В тот самый следующий день, вторник, мне сообщили, что отпустят меня домой, как только сделают УЗИ. Пока мы шли по коридору в сторону кабинета, мне ужасно хотелось вновь увидеть нашего ребенка. Какое счастье – отправиться на УЗИ на столь поздних сроках. Мы с Филом взялись за руки.
Я лежала на кушетке и видела на экране нашего малыша.
– Ничего себе! Он шевелится! Только посмотри на его ножки! – радостно воскликнула я тогда, а потом заметила, что врач выглядит мрачно и все время молчит.
Наконец она заговорила:
– Похоже, у вас скопилось довольно много околоплодной жидкости.
– Так, – вырвалось у нас с Филом. Ее слова звучали совсем не страшно. Однако они объясняли, почему последние несколько часов я почти не чувствовала, как ребенок шевелится.
Врач продолжила:
– Я вижу наличие плеврального выпота, это жидкость вокруг легких, и, похоже, она также имеется у ребенка в черепе.
– И что это значит? – спросила я.
Она какое-то время неловко молчала.
Я же продолжала:
– Это серьезно?
Все это время я так беспокоилась, что что-то пойдет не так, и теперь, кажется, мои опасения подтверждались. Но ведь всего этого не должно было случиться!
– Я прошу прощения, но мне не положено вдаваться в какие-либо детали, – ее голос не выражал никаких эмоций. – Вам стоит переговорить с вашим врачом.
– Все так плохо? – спросила я.
– Боюсь, что новости не из приятных, – ответила врач с маской равнодушия на лице.
В тот миг все изменилось.
Нас проводили обратно в палату, где мы невероятно долго ждали доктора. На город опустился вечер. Куриная запеканка, которую мама приготовила дома, уже остыла.
Наконец к моей постели подошел молодой врач и плотно задернул за собой занавеску. Выглядел он обеспокоенным.
У нашего ребенка, как он объяснил, обнаружилось редкое заболевание: водянка плода. Случай один на три тысячи беременностей. Водянка обычно является симптомом синдрома Эдвардса или токсоплазмоза и исчезает в течение беременности. По непонятной причине лимфатическая система нашего сына дала сбой. Малыш находился в околоплодной жидкости, она накапливалась быстрее нужного, сдавливала его легкие, препятствовала их росту и заполняла мою матку, подвергая нас обоих риску преждевременных родов.
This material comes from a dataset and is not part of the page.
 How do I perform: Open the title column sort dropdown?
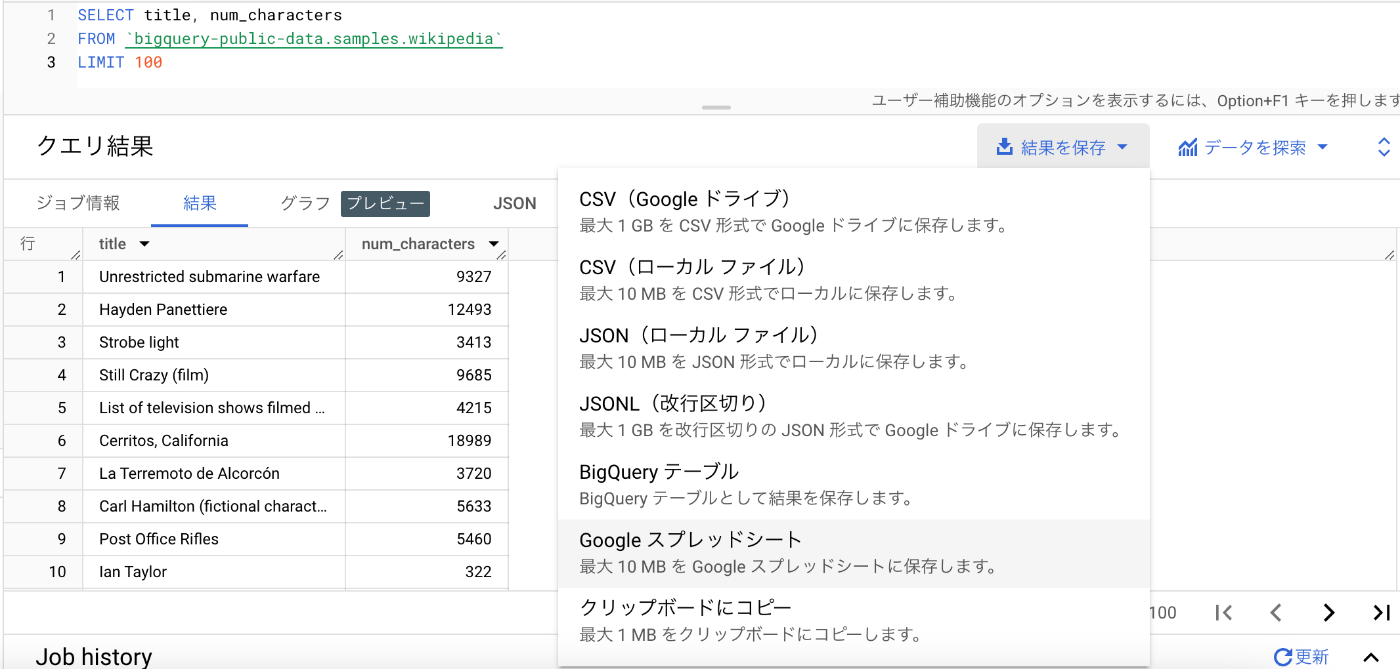coord(144,244)
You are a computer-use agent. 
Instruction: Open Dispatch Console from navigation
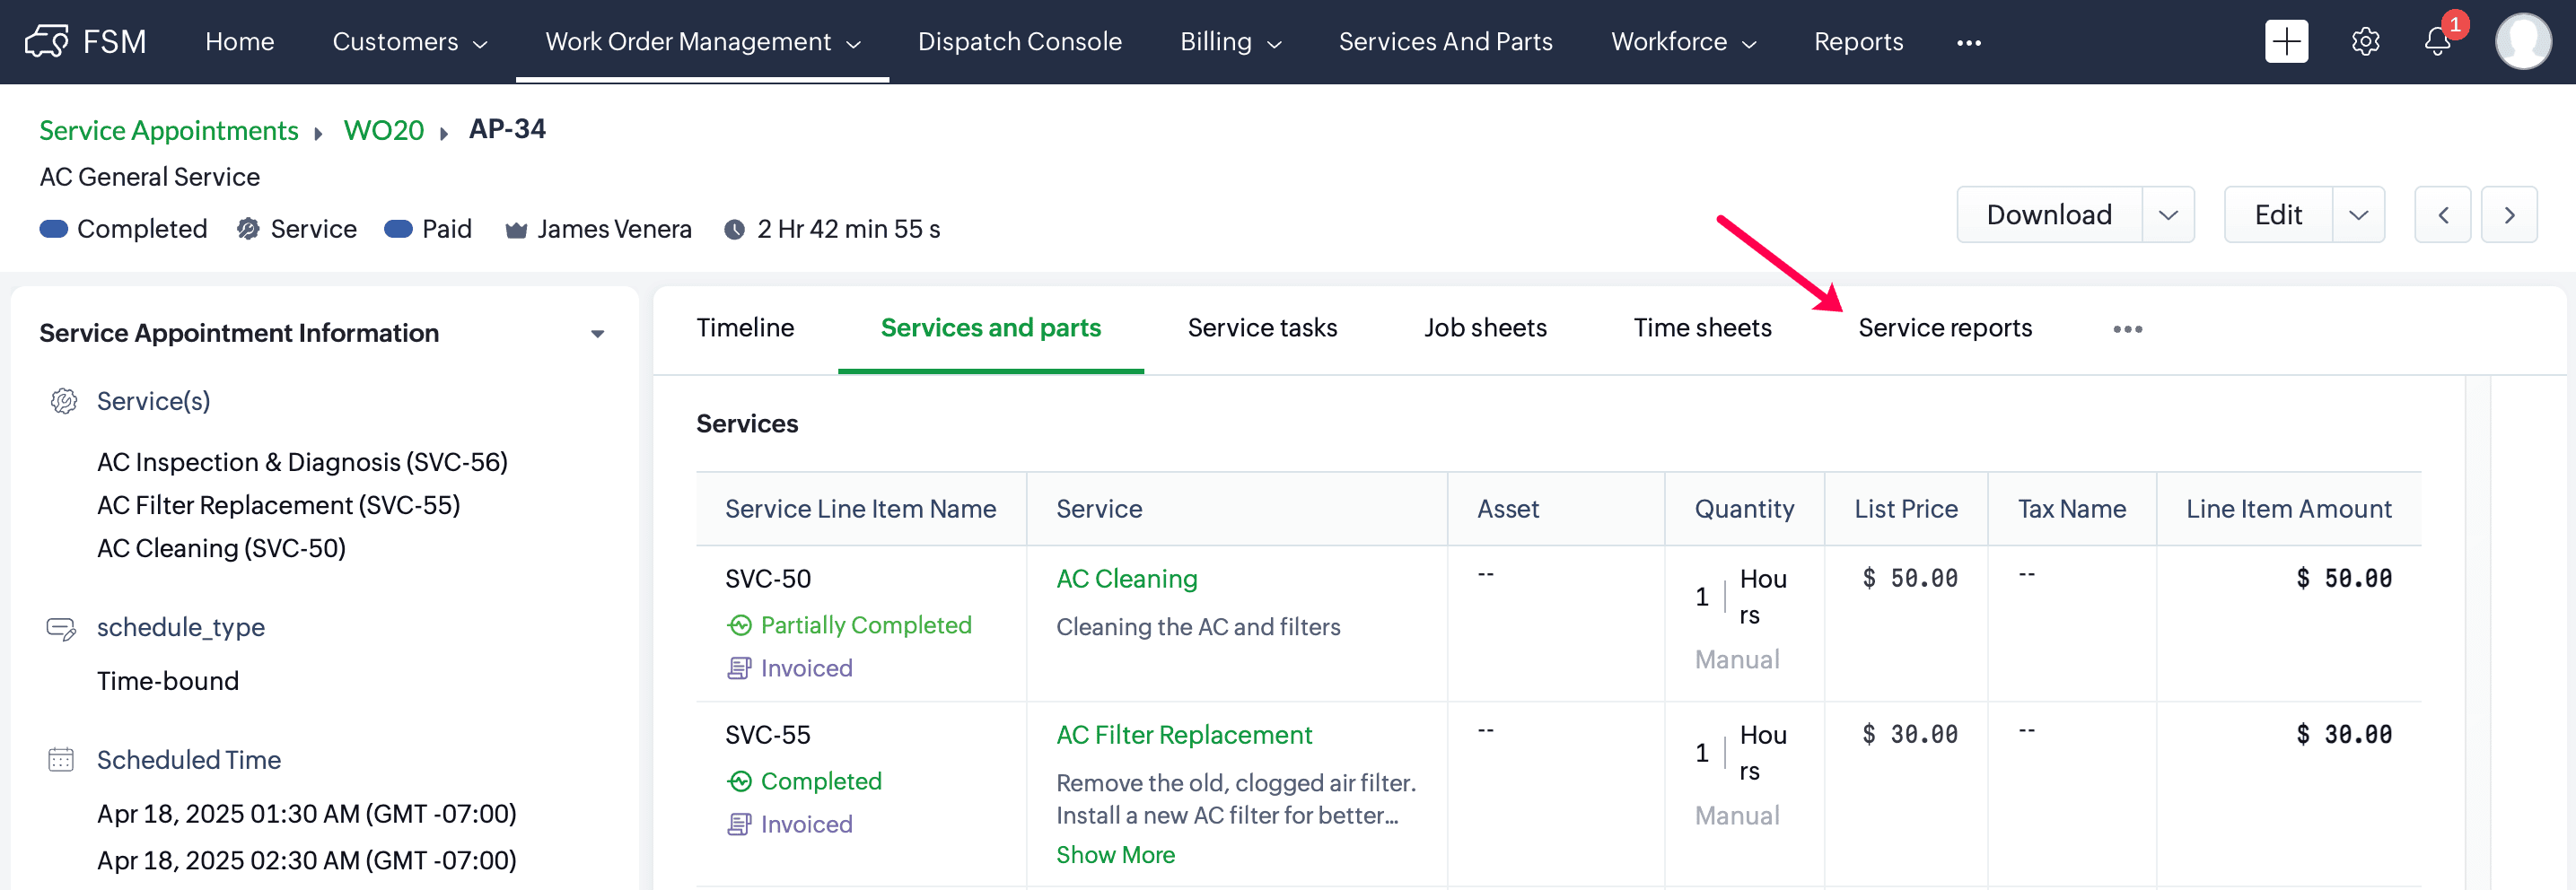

– Что будет с ребенком? – я все же решилась озвучить свой вопрос. – Каковы его шансы выжить?
– Я не могу ничего вам обещать, – ответил врач.
Что он хотел этим сказать? Что шансов вообще не было? Этого я спросить уже не могла.
Доктор слегка замялся, будто не был до конца уверен в собственных словах. Он все повторял, что скоро ко мне зайдет ведущий специалист и все подробно объяснит.
На соседней кровати, отделенная от меня легкой занавеской, лежала другая женщина, и я слышала, как врач рассказывает ей о гестационном диабете[5]. Она плакала. А я с ужасом понимала, что завидую ей. Как бы мне хотелось вести такие «обыкновенные» больничные разговоры с врачом!
Я попросила не оставлять меня с другими беременными, и меня отправили в родильное отделение. Не потому, что я должна была вскоре родить, а чтобы предоставить отдельную палату. Там я чувствовала себя намного комфортнее, хоть мне и пришлось всю ночь слушать, как женщины рожают, заходясь, как мне казалось, невинным, легким криком. Новоиспеченные отцы, гордые и важные, носились по больнице с детскими автокреслами. Из одной девушки прямо на линолеум натекла лужа крови.
Я больше не считала себя частью их мира.
Врачи не будут наблюдать за моим ребенком перед родами, да и рожать здесь я тоже не буду.
Меня переведут в больницу при Университетском колледже Лондона, где располагается центр фетальной медицины. Там принимают таких, как я: беременных, чьи дети находятся в опасности.